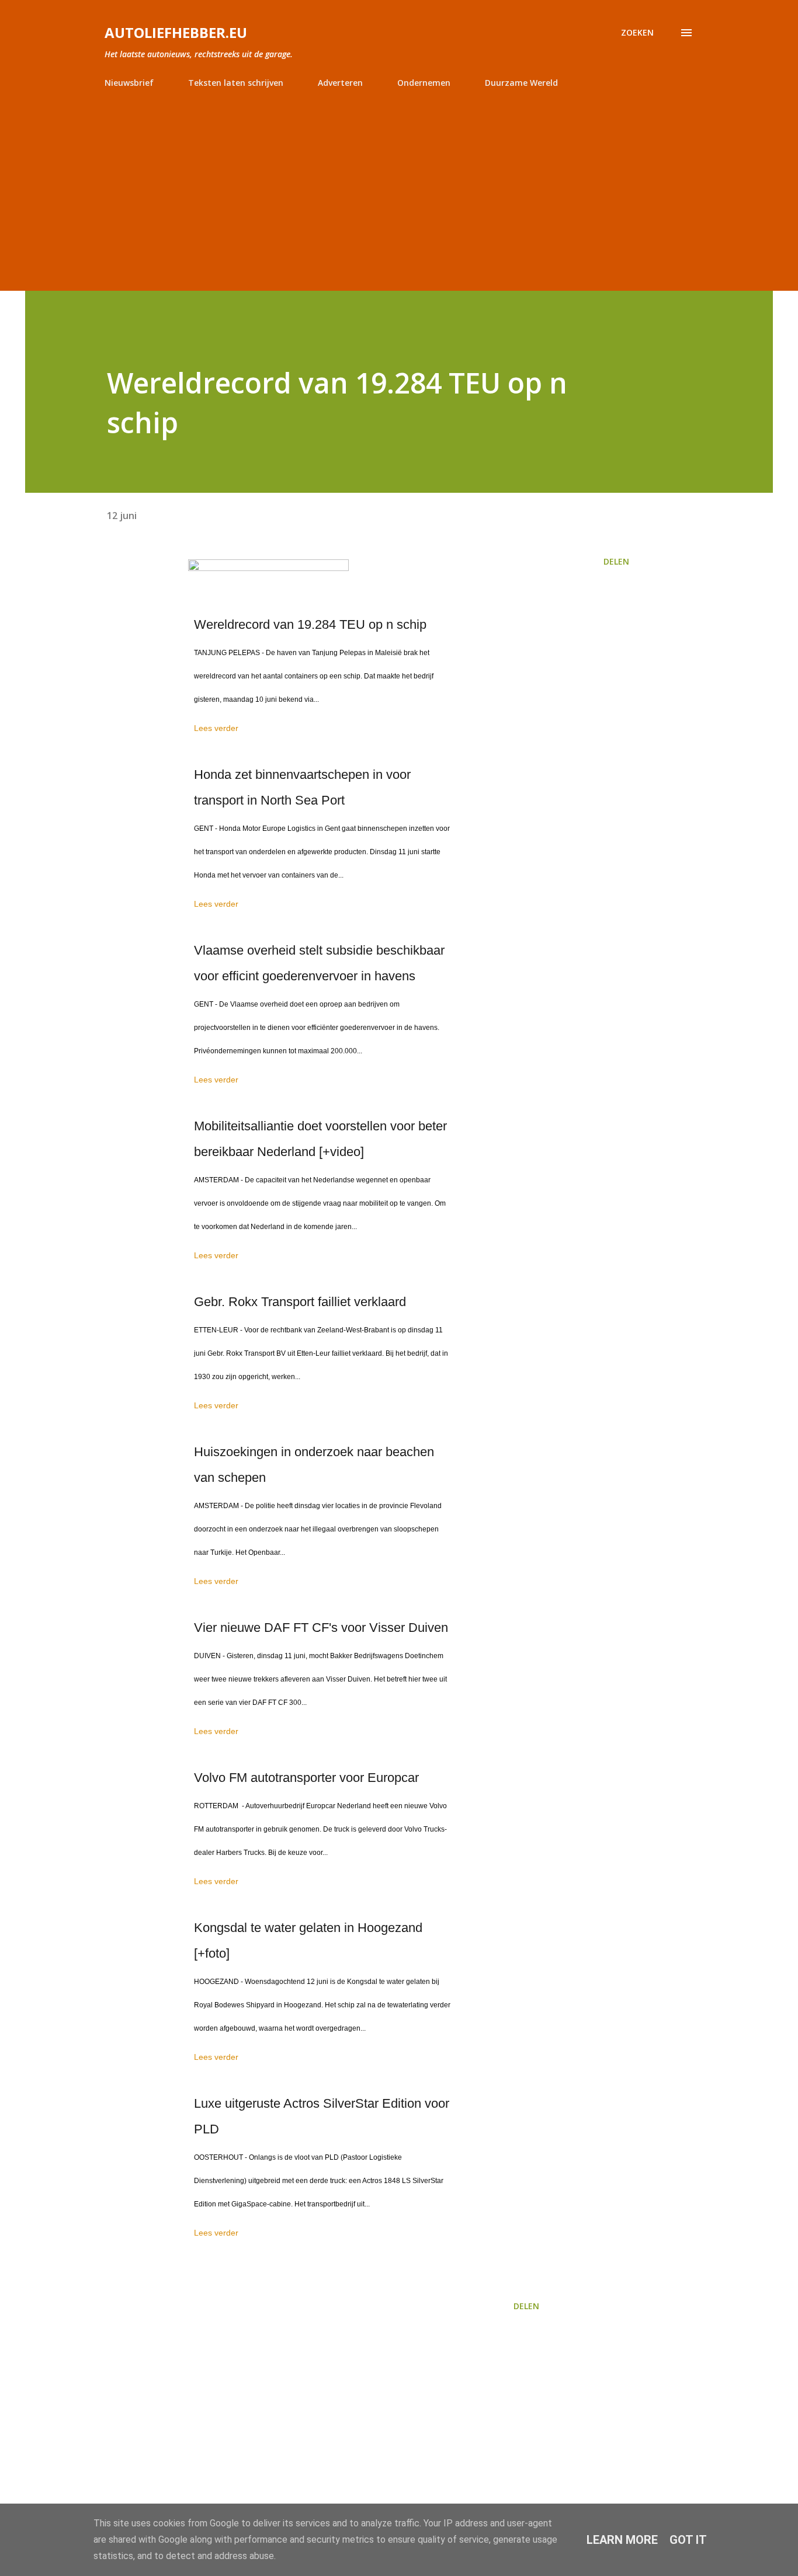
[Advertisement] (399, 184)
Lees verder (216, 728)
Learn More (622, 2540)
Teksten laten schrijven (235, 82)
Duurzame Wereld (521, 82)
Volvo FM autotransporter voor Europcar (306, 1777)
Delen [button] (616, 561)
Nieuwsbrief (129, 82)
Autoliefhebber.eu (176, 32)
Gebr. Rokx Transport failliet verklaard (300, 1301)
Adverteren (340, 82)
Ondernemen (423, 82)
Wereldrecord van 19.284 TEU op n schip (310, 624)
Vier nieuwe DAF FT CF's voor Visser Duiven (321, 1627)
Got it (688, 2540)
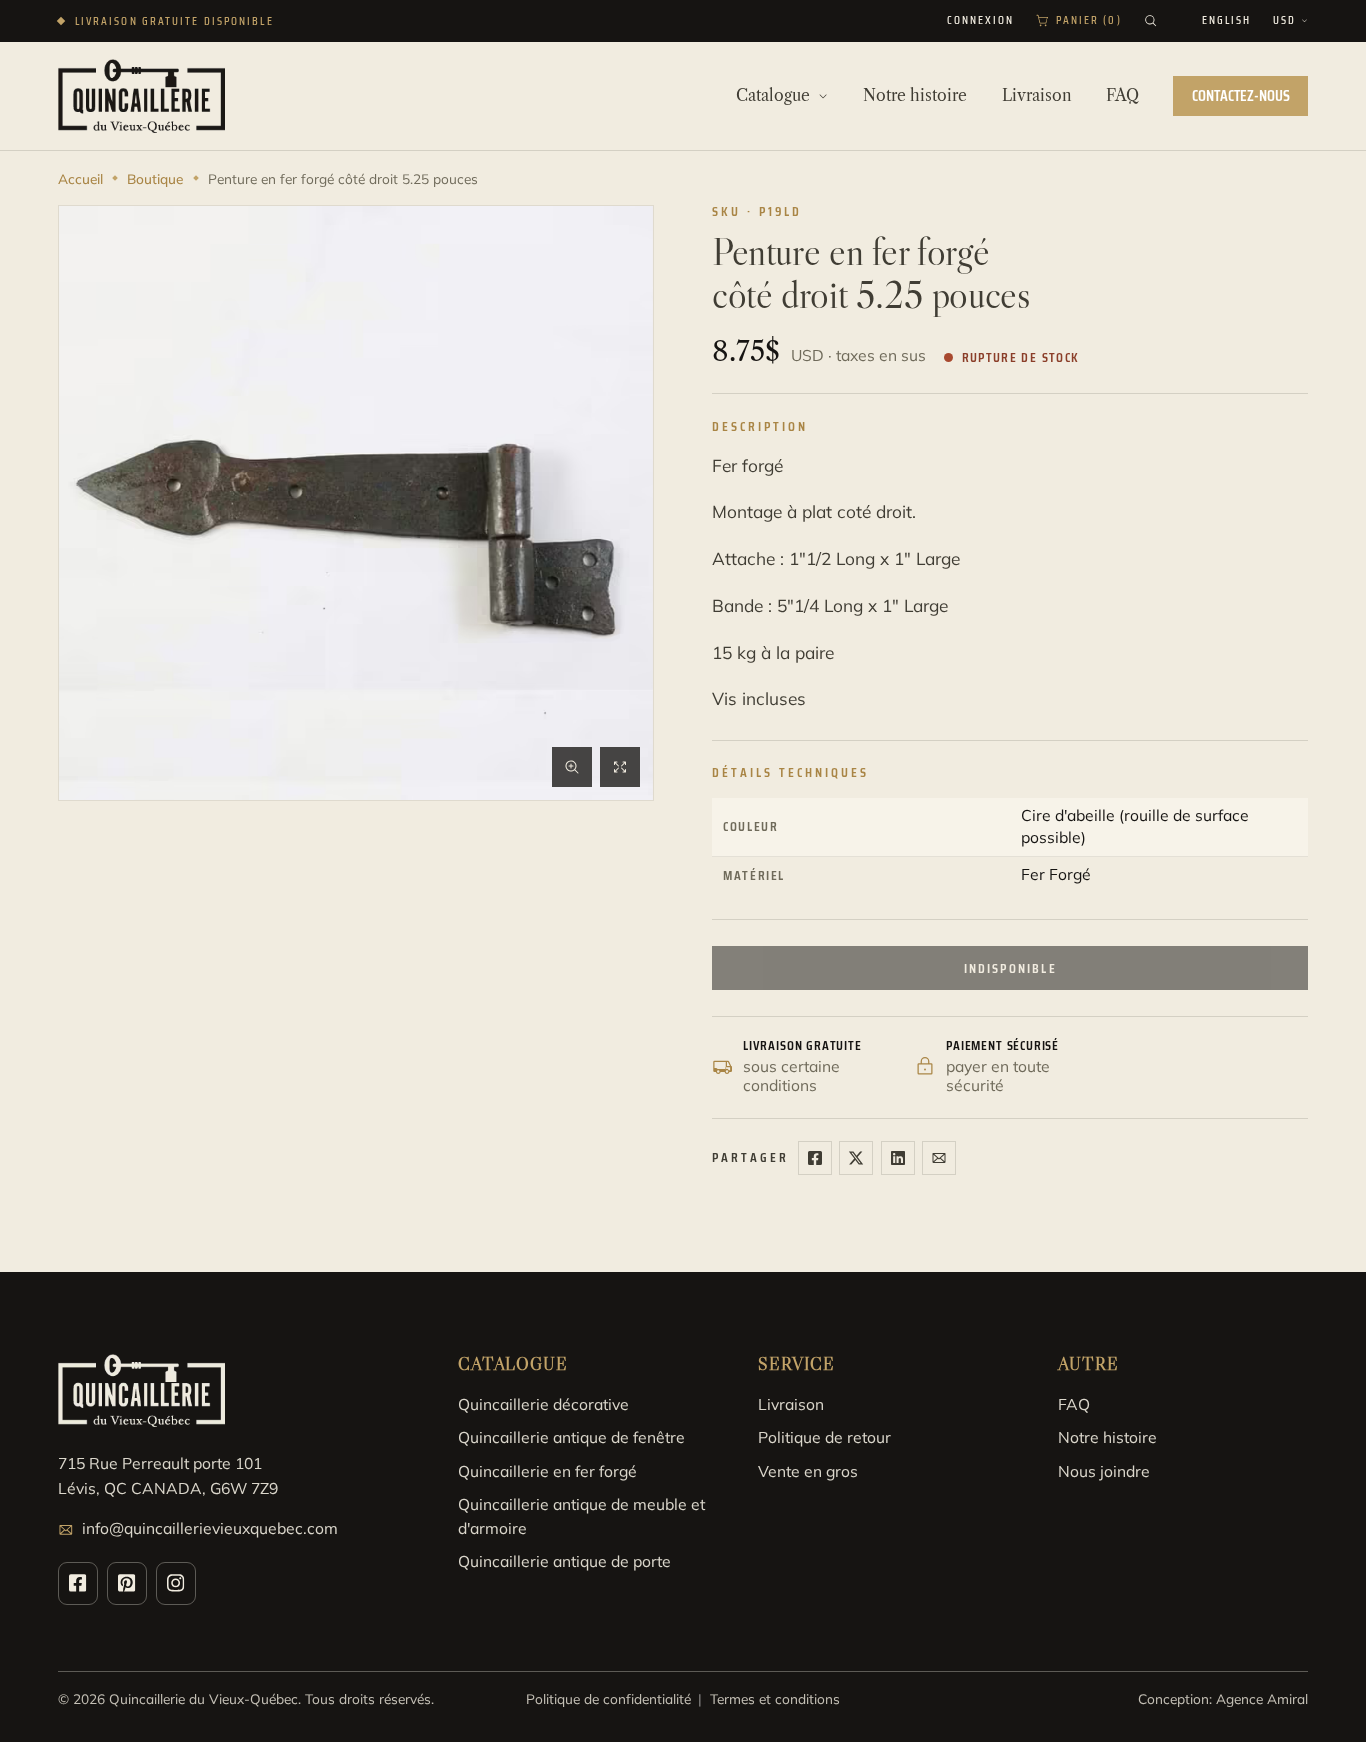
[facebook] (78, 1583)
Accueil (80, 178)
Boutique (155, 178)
_ _ _ _ _
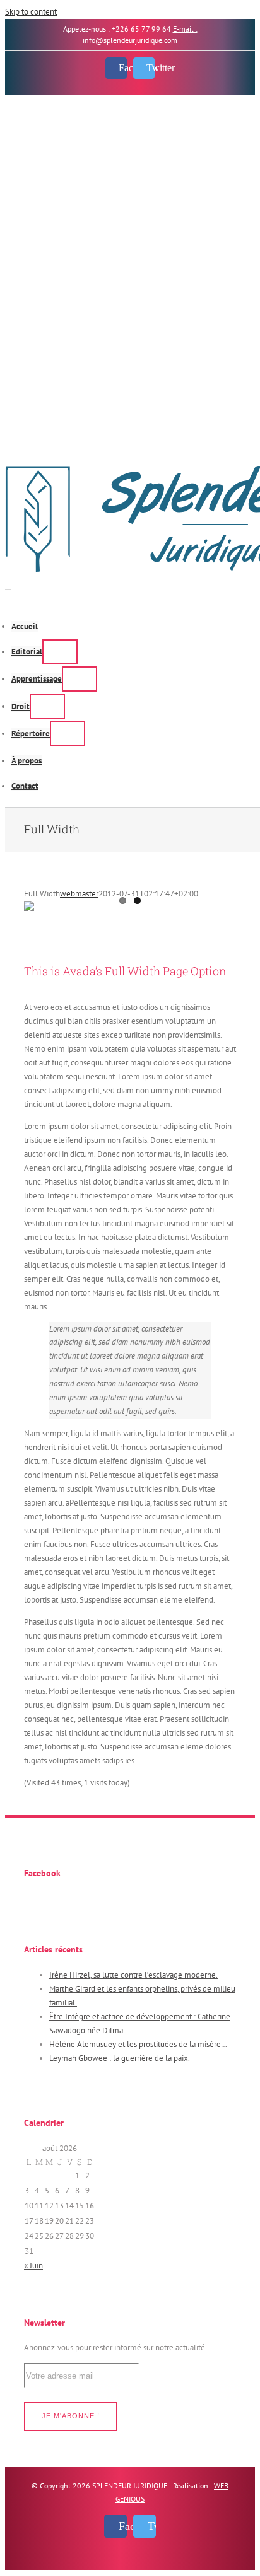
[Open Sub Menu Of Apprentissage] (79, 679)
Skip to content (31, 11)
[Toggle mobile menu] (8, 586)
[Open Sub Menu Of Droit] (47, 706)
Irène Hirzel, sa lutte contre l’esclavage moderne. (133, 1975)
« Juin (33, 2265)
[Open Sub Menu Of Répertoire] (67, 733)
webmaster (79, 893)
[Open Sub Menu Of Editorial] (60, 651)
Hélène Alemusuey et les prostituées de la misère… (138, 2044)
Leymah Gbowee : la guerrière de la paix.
_ _ _ _ _
> _Task directions_: Only one stretch of the listing is wanted: the lines starting at the one with "Adverteren (340, 82)" and ending at the one with "Boutique (155, 178)", copied exactly and free of pictures.

> _Expected answer_:
Adverteren (340, 82)
Ondernemen (423, 82)
Wereldrecord van 19.284 TEU op n schip (310, 624)
Vier nieuwe DAF FT CF's voor Visser Duiven (321, 1627)
Got it (688, 2540)
[facebook] (78, 1583)
Accueil (80, 178)
Boutique (155, 178)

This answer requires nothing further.